Records for this task

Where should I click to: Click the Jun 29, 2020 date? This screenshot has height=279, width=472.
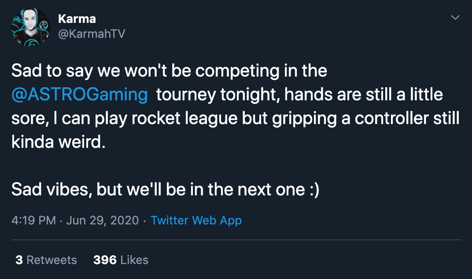[x=102, y=220]
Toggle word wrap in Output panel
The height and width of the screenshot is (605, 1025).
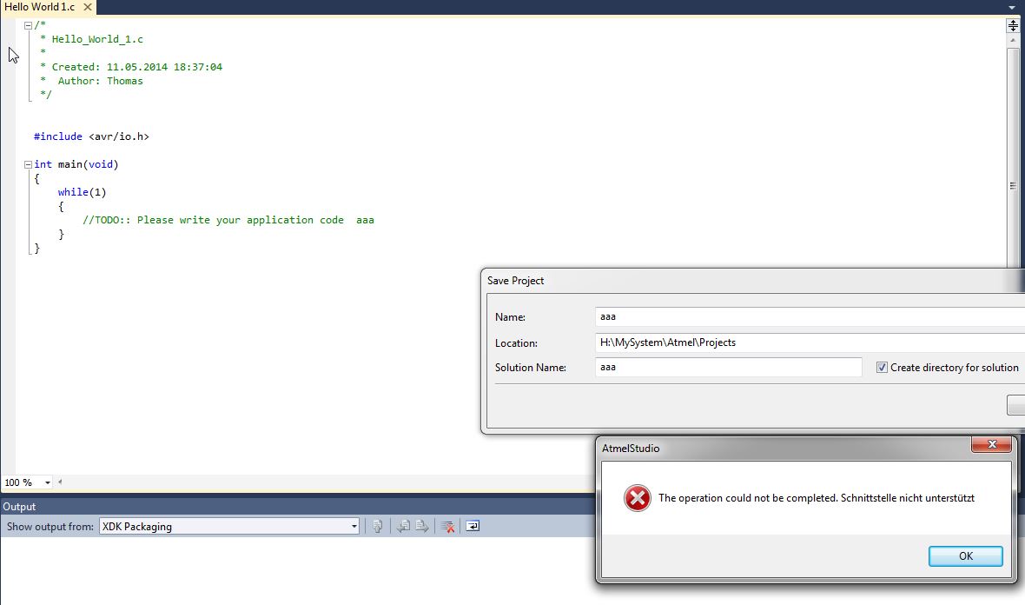tap(473, 526)
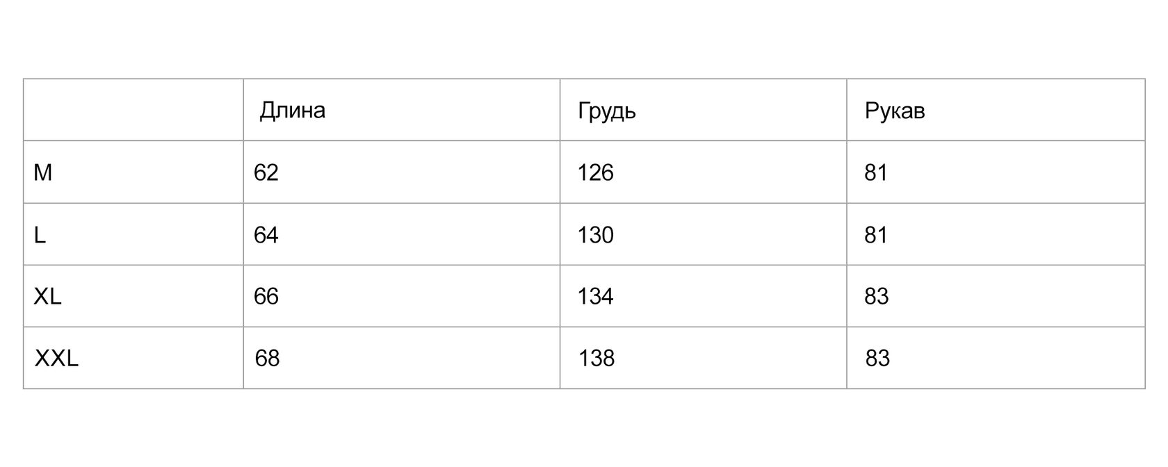
Task: Click sleeve value 81 in L row
Action: click(x=876, y=235)
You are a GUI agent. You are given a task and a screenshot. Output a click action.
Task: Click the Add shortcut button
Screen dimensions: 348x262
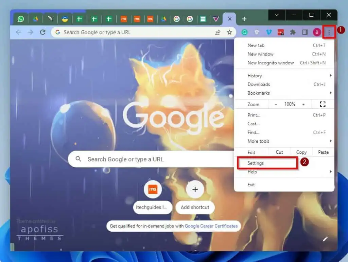(195, 189)
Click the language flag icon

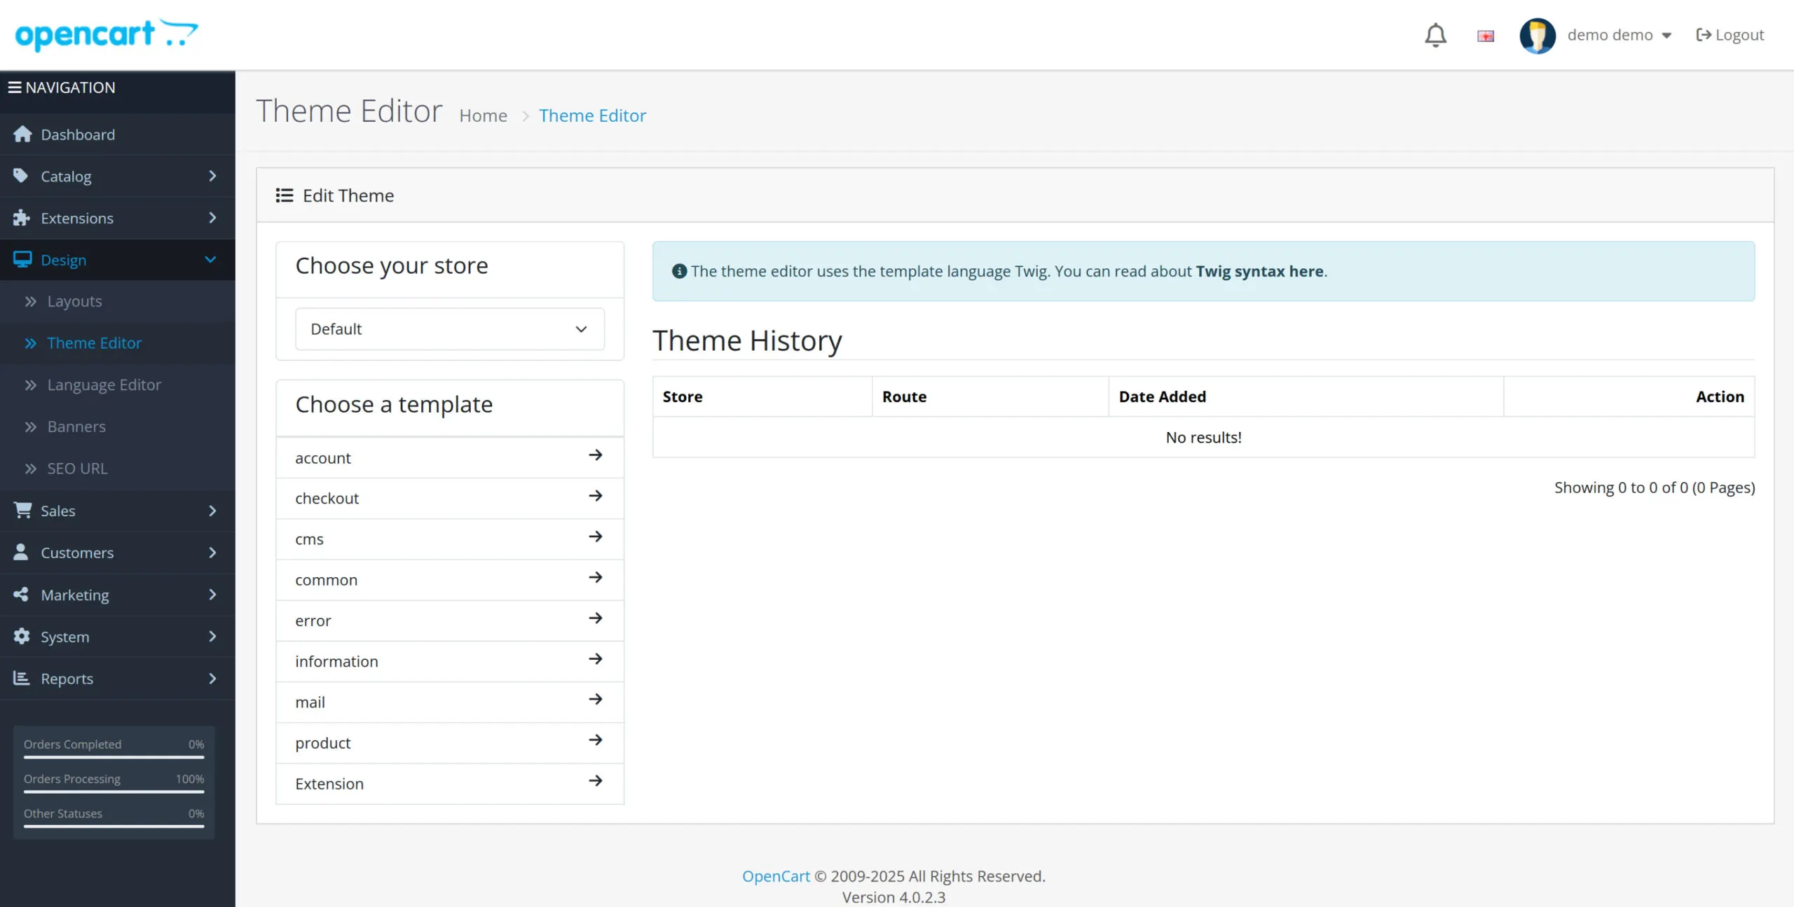pyautogui.click(x=1485, y=36)
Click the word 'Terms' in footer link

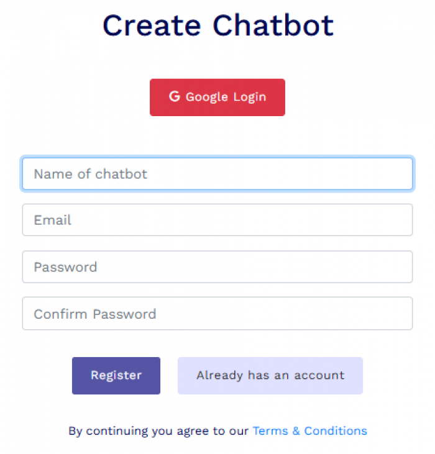(x=270, y=431)
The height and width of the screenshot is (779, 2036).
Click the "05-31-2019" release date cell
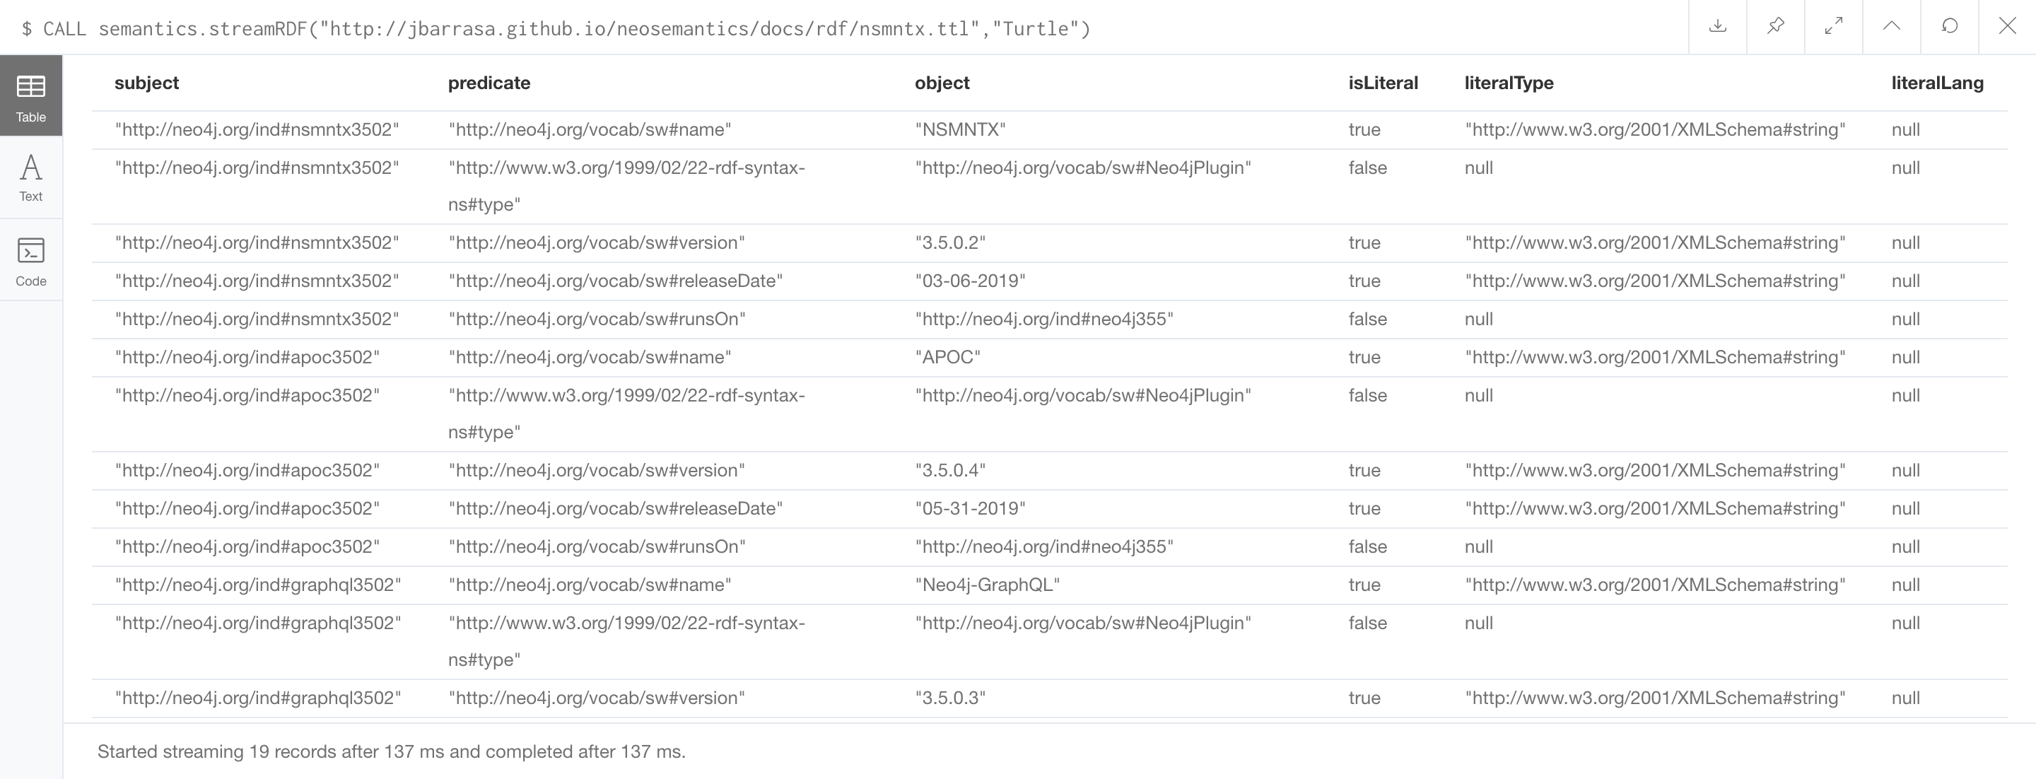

To be done
Reproduce each of the records above word for word, leaving out the pictures.

Output below
Where should I click to: Click the Jun 29, 2020 date? This screenshot has height=279, width=472.
[x=102, y=220]
Toggle word wrap in Output panel
The height and width of the screenshot is (605, 1025).
tap(473, 526)
Task: Click sleeve value 81 in L row
Action: click(x=876, y=235)
You are a GUI agent. You are given a task and a screenshot. Output a click action.
Task: Click the Add shortcut button
Screen dimensions: 348x262
(195, 189)
Click the language flag icon

pyautogui.click(x=1485, y=36)
Click the word 'Terms' in footer link

(x=270, y=431)
The height and width of the screenshot is (779, 2036).
Click the "05-31-2019" release date cell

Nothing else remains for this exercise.